## [Passage to read]

Jerry Lagod: Godfather of Modern Tractor Pulling


Very few business owners can say they helped design an engine at the OE level and then went on to push that same powerplant to the brink in the aftermarket. Come to think of it, we can only name one: Jerry Lagod of Hypermax Engineering.

While working for International Harvester, he had a hand in the venerable DT466 inline-six engine’s design and development, and would later be paid to squeeze more than 500 horsepower out of them. But after International drew the line on how far they were willing to take their factory-backed tractor pulling program, Lagod opted to go into business for himself and take the engines he knew, inside and out, to the next level.

Opening up shop in an old dairy barn, Lagod started out with little more than a used injection flow bench and a head full of ideas. But once customer John Thompson began to dominate the Super Stock tractor class with his IH 1466, word spread fast that Lagod was the man to see.


The most successful example of Hypermax’s P-pumped 7.3L engine package is on full display each summer in this ’97 Ford F-350, which is named Relentless and is operated by Joe Wiltse and Rob Thurow. The truck primarily competes in the Illini State Pullers organization, and it finished Second in the 7,800 Pound Pro Stock Diesel Truck points chase in 2015. Take it from us, in a class where the B series Cummins can be found under the hood in nine out of 10 trucks, this machine is definitely a breath of fresh air. Photo courtesy of

Soon after that, Hypermax would pioneer larger turbochargers, water injection, and side shields to conceal what was being done to reap so much power out of the IH mills. Essentially, Lagod made red tractors the only viable platform to win with for decades.

Now, more than 40 years later, Lagod and the Hypermax brand are still a household name in tractor pulling. The company manufactures its own engine blocks, cylinder heads, turbochargers, injection pumps, connecting rods, intake manifolds, and various other competition-only parts.

Even though big horsepower improvements are getting harder to come by in the upper echelon of tractor pulling, Lagod is always working to find ways to keep his customers at the top. We recently caught up with Lagod for an interview. Read on for the backstory behind his helping create the DT466, how he added power to them at IH headquarters, and see what his company is currently up to.


Many of you know or at least suspect that a close tie exists between Hypermax and International. We’re here to tell you that your suspicion is completely warranted and true—but it goes even deeper than that. Did you know the first fitment of a 6.9L IDI V-8 into a Ford truck was actually performed at the Hypermax facility? Armed with this knowledge, it’s even easier to see why Hypermax basically had an aftermarket turbocharger system available the day the first diesel-powered Fords graced dealership lots.

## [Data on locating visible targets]
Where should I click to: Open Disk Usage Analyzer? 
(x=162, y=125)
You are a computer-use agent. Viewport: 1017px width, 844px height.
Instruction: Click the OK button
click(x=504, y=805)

## [Written problem 1]
According to the tractor pulling profile, where did Lagod first open his shop?
## [Written problem 2]
Copy the tractor pulling profile word for word, starting at "Soon after that, Hypermax" and ending at "other competition-only parts.".

## [Result 1]
In an old dairy barn.

## [Result 2]
Soon after that, Hypermax would pioneer larger turbochargers, water injection, and side shields to conceal what was being done to reap so much power out of the IH mills. Essentially, Lagod made red tractors the only viable platform to win with for decades.

Now, more than 40 years later, Lagod and the Hypermax brand are still a household name in tractor pulling. The company manufactures its own engine blocks, cylinder heads, turbochargers, injection pumps, connecting rods, intake manifolds, and various other competition-only parts.